I meant to chat up some of the better things I saw at the Film Festival, especially during my 6-program weekend over 10/15-16. Best of the bunch was The Hidden Blade. Katagiri is a low-level samurai develops a relationship with his out-of-caste maid, and is later ordered to kill a friend who's turned against the clan. Yoji Yamada makes samurai films focusing on the bureaucracy and corrupt politics of the japanese feudal system, so if you're looking for a more Kurosawan epic, you'll be disappointed. But when action does break out, it carries more weight.

I don't remember why I decided to buy a ticket to Brick, but I'm glad I did. Brendan (Joseph Gordon-Levitt) finds a girl (Emilie DeRavin from Lost) dead in a storm drain. He then tries to figure out who killed her, but the film's gimmick is that it's a teen film noir, played totally deadpan with hard-boiled dialogue. This works to great effect. In one scene Brendan and "The Brain" debate whether to get "bulls" (cops) involved, then in the next line Brendan asks to borrow the Brain's mom's cellphone. And there's a scene with Richard Roundtree as the assistant principal that sends up every rogue detective/commanding officer conversation you've ever seen. Tremendously entertaining.

With lesser aspirations but still thoroughly entertaining was Night of the Living Dorks, a German teen comedy. Yeah...German. Comedy. These three nerds get turned into zombies by a Goth ritual gone awry. Their new-found resistance to pain lets them get revenge on bullies, and their undeadness is mistaken for a hip heroin-chic look. They become popular, until body parts start to fall off...

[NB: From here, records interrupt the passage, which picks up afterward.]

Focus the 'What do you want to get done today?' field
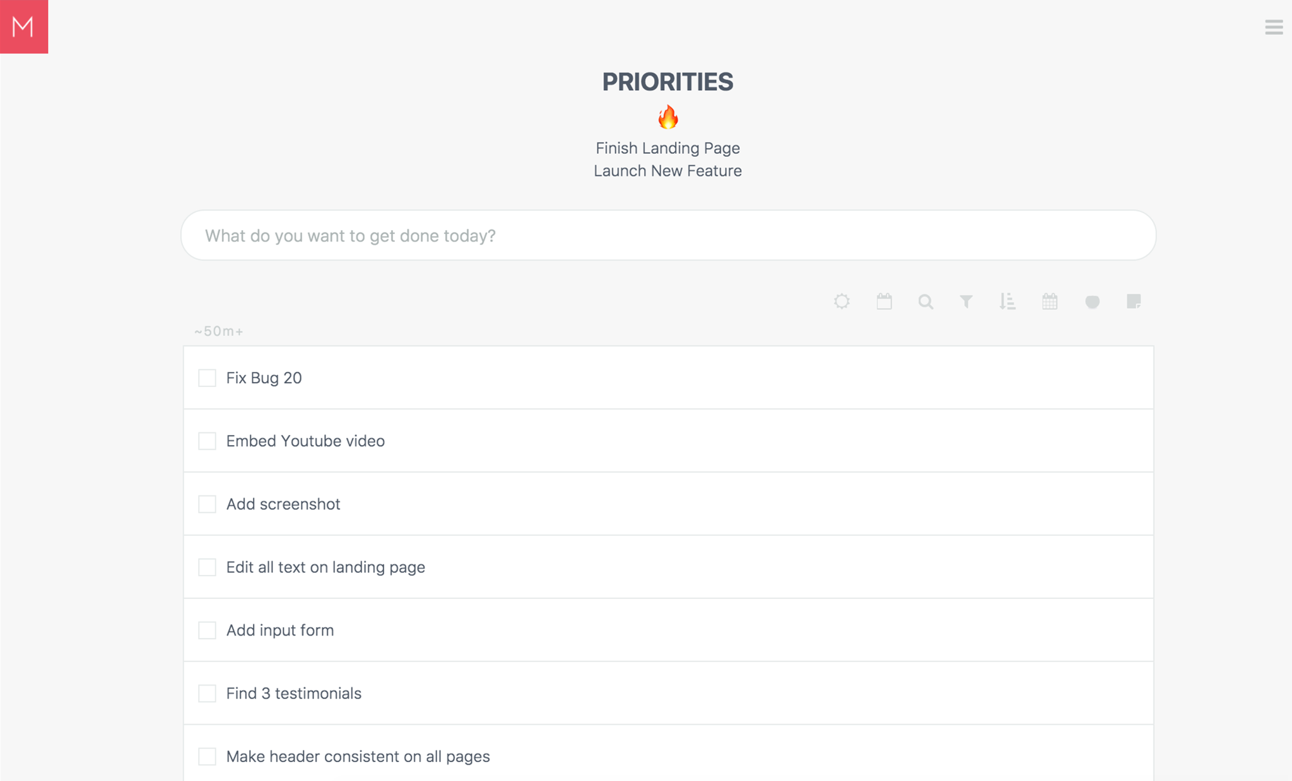This screenshot has width=1292, height=781. point(668,235)
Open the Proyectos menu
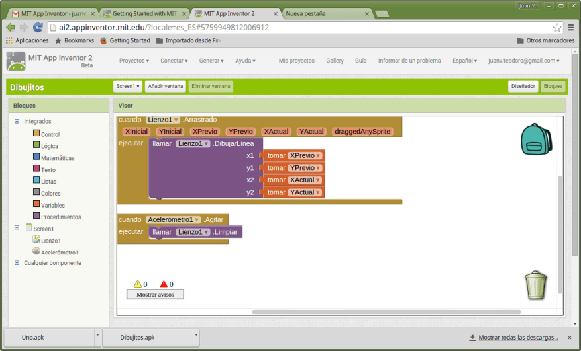The height and width of the screenshot is (351, 581). (134, 61)
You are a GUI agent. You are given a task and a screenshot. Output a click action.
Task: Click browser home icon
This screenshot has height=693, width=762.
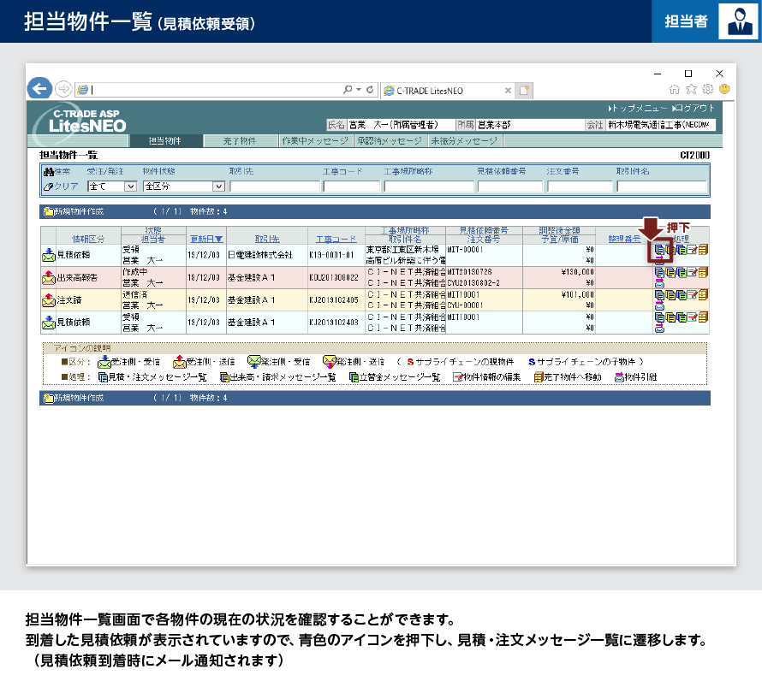tap(675, 89)
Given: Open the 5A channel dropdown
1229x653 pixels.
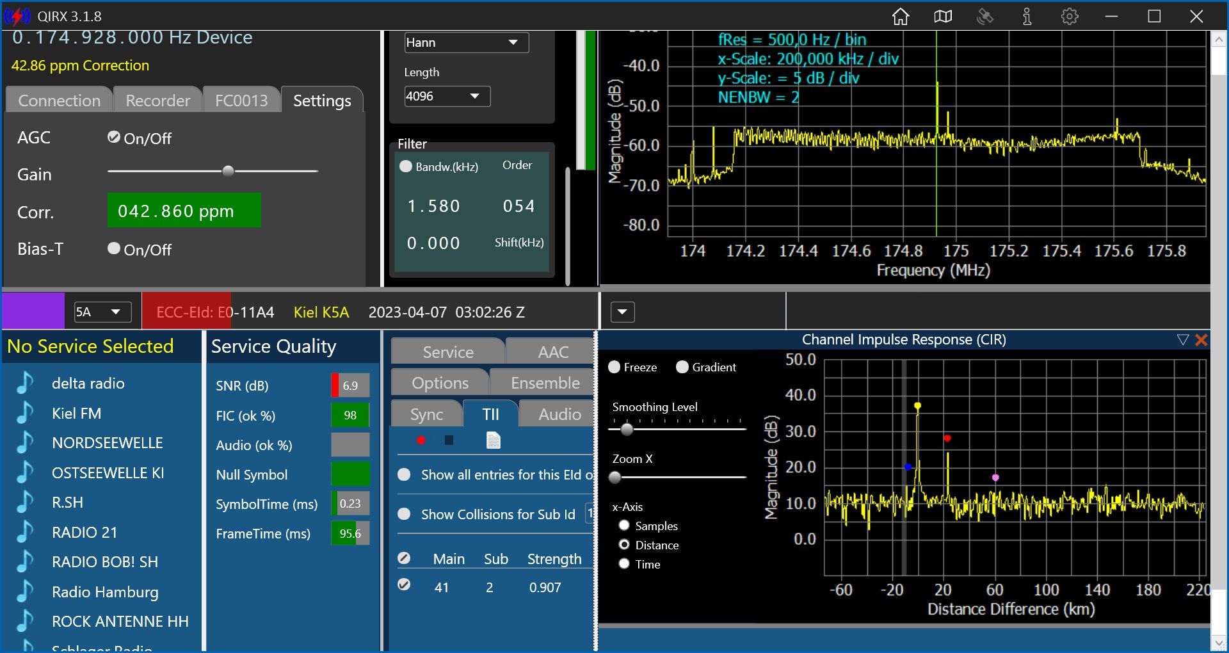Looking at the screenshot, I should 102,312.
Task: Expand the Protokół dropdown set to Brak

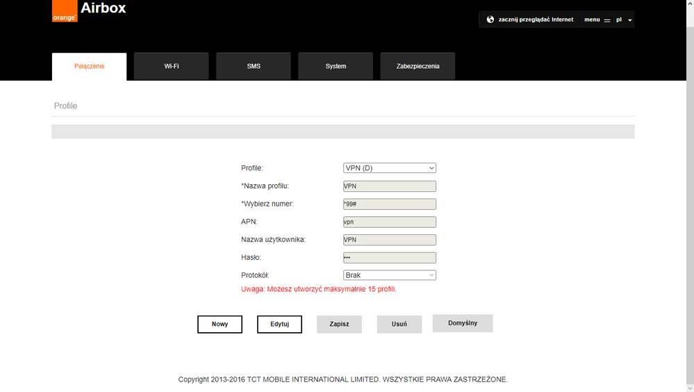Action: tap(390, 275)
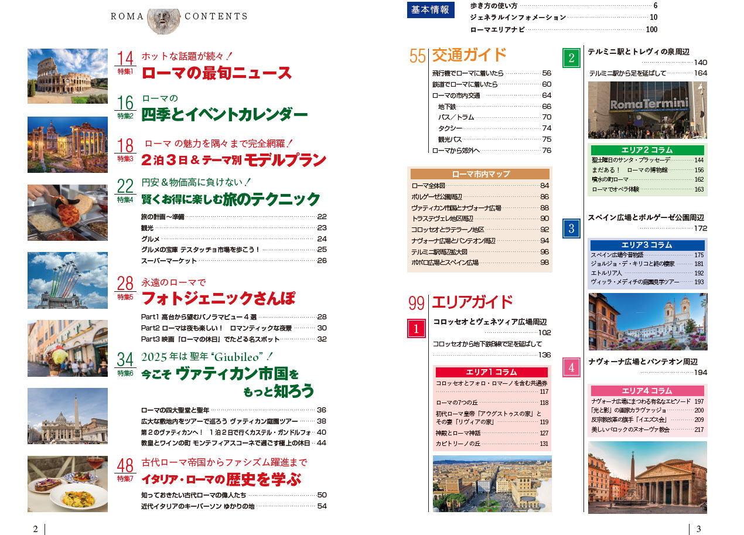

Other things...saw a couple of very solid shorts presentations, which are unlikely to pop up anywhere. Spike Lee's Jesus Children of America was quite good, but it being a Spike Lee joint, I had goose-eggs on my head for a couple of days from the message. The animated short most likely to pop up come Oscar time is Legend of the Scarecrow, from Spain. Back in feature news, Animal is a French/Portuguese thriller about a timid geneticist researching human aggression. The best thing about it is how it manages to keep its serial-killer character fresh. Other'n that, it's just okay. But far better than Black Brush which was billed as a Clerks-esque tale of Hungarian chimney sweeps. Well, it was black-and-white, anyway, but dull and stupid. I fell asleep. And it was the first of the four things I saw that day.